Małgosiu - ośmiałam się jak głupia z ulubionego dnia facetów i kobiet. :lol: :lol: :lol:
przepraszam że was nie poczytam, ale już muszę lecieć. Bardzo mi was brakuje.
-
Eee tam, Dorotko - za tydzień pogratuluję jeszcze raz, ale to nie znaczy, że teraz nie mogę, bo naprawdę pięknie ten suwak wygląda :)
-
Nusiu, jeśli to tylko przez ostatnie obżarstwo, to pewnie masz te 2 kg w jelitach i szybko wrócisz do suwaczkowej wagi :)
-
aha zapomniałam dodać, że pocieszam się że te +2kg to przez @
-
Tris, masz rację :lol: Każda zmiana suwaka w tę pozytywną stronę cieszy ludzia niesamowicie :lol: A jak taki suwak oczy cieszy :D :D :D Zresztą, komu ja to mówię :?: :D Przecież kto jak kto ale Ty znasz to uczucie najlepiej :?: :?: :lol: :lol: :lol:
-
Znam Dorotko, znam.
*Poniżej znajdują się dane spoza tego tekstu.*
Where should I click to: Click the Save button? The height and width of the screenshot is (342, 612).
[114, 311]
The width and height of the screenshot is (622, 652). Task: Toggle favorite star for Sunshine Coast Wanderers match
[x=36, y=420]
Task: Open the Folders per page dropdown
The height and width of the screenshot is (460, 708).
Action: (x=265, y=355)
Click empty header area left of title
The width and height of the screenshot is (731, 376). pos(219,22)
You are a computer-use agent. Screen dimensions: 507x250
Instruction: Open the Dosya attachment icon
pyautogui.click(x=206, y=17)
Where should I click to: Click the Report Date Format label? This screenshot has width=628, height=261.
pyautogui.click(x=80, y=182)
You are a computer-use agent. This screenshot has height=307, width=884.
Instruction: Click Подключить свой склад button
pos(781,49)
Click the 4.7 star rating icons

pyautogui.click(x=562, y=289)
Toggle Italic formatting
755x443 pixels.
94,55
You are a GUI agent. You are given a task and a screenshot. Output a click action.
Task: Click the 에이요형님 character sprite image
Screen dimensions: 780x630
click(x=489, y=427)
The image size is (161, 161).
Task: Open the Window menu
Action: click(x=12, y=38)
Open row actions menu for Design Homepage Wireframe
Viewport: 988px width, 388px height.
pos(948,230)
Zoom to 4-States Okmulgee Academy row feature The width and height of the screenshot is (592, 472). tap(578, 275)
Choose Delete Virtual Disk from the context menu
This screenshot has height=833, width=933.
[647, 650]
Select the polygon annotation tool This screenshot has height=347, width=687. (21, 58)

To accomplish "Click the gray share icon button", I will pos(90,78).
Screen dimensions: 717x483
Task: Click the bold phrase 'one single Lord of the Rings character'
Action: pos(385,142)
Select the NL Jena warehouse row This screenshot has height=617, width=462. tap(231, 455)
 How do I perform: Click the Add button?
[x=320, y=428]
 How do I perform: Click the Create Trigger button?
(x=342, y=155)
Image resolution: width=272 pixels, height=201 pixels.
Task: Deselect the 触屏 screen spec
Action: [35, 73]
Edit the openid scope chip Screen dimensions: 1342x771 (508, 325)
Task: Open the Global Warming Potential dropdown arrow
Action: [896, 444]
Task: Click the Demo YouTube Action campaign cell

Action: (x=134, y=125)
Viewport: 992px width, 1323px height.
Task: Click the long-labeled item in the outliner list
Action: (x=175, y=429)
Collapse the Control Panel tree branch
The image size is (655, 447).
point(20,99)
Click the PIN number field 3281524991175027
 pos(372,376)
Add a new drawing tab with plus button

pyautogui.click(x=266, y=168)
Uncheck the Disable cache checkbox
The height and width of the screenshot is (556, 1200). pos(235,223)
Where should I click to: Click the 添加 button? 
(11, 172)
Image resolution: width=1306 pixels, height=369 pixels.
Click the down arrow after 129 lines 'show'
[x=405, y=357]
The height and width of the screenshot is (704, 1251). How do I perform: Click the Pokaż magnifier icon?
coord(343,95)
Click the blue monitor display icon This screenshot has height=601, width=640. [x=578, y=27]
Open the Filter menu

A tak w tajemnicy to powiem, że osttnio maja waga bliżej 64 niż 65 oscyluje, rekordem było 63,7. I to pomimo advocatów i innych tego typu atrakcji :)
-
Tris, no to gratuluję jeszcze raz :lol: Może mnie, tak mimochodem, moja waga sama spadnie do mojego wymarzonego 56 i wtedy będzie popołudniu 58 ( jak za starych, dobrych czasów ) :) :) :) :) ... tak sobie marzę...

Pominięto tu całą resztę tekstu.